Brief attention should be devoted to the "weighing" process utilized by the PLRB in reaching its employment status determination in this case. The Board relied upon certain language contained in Section 604(5)
[ 31 Pa. Commw. Page 637]
of Act 195, 43 P.S. § 1101.604(5), as its justification for "weighing the various activities" performed by the individuals in question.*fn3 Specifically, the PLRB stated: "In determining whether these employes are supervisors or management level employes, the Board may take into consideration the extent to which supervisory and non-supervisory functions are performed. Section 604(5)."
In construing the language of Section 604(5) to provide for a "weighing" test applicable in determining management level status versus supervisory status, the PLRB erred. Section 604(5) clearly pertains to the inappropriateness of including first level supervisors in bargaining units with nonsupervisory, i.e., rank and file, personnel. As we stated in Pennsylvania Labor Relations Board v. AFSCME, 20 Pa. Commonwealth Ct. 572, 576, 342 A.2d 155, 158 (1975): "Under Section 604(5), 43 P.S. § 1101.604(5) . . . the Board may not include first level supervisory employees in a rank and file unit, and, in determining supervisory status of employees for this purpose, it 'may take into consideration the extent to which supervisory and nonsupervisory functions are performed.'" (Emphasis added.)
We turn now to the PLRB's conclusion that the reading supervisor of the appellant school district is a
[ 31 Pa. Commw. Page 638]
first level supervisor. Since the PLRB found that "[t]here is no evidence that the Reading Supervisor is involved directly in the determination of policy nor is there any evidence that she responsibly directs the implementation of policy," we affirm the Board's conclusion of her first level supervisory status.
Judge Kramer did not participate in the decision in this case.

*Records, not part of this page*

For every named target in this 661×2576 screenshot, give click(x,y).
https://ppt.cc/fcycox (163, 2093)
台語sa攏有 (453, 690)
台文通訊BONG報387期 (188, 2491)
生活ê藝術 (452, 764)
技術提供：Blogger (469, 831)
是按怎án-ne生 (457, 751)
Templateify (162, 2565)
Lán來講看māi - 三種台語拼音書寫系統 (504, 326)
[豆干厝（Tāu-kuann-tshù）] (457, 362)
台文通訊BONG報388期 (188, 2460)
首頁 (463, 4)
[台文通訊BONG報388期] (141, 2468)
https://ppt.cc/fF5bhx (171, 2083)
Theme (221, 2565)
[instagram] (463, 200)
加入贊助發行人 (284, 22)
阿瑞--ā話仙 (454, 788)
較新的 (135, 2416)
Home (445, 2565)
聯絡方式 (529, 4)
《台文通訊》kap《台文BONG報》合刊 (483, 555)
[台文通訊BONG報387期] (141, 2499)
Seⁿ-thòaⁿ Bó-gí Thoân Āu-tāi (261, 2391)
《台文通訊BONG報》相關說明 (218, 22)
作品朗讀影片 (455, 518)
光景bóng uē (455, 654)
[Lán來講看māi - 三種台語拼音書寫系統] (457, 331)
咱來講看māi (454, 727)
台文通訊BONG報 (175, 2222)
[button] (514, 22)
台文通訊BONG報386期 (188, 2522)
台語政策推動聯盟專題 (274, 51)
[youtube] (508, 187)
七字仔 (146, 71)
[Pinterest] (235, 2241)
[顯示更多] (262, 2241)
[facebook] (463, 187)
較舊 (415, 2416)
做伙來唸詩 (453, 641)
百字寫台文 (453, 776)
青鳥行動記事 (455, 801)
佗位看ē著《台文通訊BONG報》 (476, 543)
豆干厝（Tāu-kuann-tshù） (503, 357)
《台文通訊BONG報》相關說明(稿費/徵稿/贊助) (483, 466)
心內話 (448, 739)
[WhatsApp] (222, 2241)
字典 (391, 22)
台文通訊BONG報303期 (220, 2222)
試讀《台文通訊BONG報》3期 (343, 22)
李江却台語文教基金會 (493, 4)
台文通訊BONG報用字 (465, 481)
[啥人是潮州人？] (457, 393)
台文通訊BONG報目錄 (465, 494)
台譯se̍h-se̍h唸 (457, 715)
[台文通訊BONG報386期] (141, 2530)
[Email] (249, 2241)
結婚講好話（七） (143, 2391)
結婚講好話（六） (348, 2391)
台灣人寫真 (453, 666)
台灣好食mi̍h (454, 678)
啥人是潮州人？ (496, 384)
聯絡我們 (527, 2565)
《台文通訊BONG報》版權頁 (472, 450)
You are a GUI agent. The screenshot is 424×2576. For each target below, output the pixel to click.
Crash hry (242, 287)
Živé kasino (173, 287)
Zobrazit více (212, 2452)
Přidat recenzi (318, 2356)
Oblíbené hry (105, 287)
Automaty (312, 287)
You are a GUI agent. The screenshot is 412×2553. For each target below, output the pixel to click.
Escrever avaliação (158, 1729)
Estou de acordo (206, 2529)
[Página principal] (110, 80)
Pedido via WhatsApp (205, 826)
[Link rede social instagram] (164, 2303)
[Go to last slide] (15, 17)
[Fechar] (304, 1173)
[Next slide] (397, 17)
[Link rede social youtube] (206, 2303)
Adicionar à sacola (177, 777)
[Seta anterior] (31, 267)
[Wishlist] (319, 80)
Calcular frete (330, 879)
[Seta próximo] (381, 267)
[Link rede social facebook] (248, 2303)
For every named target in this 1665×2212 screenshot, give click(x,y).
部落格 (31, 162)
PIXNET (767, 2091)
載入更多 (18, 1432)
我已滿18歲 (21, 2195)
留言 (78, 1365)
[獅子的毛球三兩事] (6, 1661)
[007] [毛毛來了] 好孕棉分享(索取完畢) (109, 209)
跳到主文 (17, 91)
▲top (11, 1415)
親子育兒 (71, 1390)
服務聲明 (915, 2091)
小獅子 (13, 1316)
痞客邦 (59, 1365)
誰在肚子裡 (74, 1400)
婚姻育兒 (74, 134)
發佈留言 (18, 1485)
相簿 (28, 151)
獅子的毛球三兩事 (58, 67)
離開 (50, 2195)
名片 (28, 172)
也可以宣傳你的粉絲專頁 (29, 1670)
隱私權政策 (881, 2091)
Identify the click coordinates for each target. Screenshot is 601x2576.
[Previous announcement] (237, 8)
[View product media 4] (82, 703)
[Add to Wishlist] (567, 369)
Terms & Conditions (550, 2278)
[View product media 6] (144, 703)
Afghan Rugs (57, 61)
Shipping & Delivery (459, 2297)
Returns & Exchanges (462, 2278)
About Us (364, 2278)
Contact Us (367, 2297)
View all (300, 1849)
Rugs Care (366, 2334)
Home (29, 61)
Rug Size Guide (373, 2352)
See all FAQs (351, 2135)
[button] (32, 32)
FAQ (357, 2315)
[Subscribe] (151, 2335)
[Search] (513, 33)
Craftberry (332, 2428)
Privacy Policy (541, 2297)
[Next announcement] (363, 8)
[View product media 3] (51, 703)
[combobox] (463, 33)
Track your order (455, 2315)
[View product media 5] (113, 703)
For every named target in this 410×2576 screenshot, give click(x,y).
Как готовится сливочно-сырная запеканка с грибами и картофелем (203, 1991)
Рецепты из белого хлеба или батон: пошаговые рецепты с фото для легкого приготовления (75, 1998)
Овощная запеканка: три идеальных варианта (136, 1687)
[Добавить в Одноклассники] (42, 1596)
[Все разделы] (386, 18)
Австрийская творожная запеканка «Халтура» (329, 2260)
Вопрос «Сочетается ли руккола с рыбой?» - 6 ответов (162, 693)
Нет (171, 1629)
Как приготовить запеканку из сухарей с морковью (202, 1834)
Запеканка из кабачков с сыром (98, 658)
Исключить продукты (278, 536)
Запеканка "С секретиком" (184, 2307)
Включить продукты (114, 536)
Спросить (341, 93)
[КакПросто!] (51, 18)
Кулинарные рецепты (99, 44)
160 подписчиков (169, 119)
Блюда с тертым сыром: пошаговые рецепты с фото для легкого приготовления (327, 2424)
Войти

Now, September 16, 1977, the order of lower Court is affirmed as to the first level supervisor status of the reading supervisor of appellant school district. Its order is reversed as to the status of the principals of appellant school district and this case is remanded to the Pennsylvania Labor Relations Board for further action consistent with this opinion.
Affirmed in part and reversed in part. Case remanded to Pennsylvania Labor Relations Board.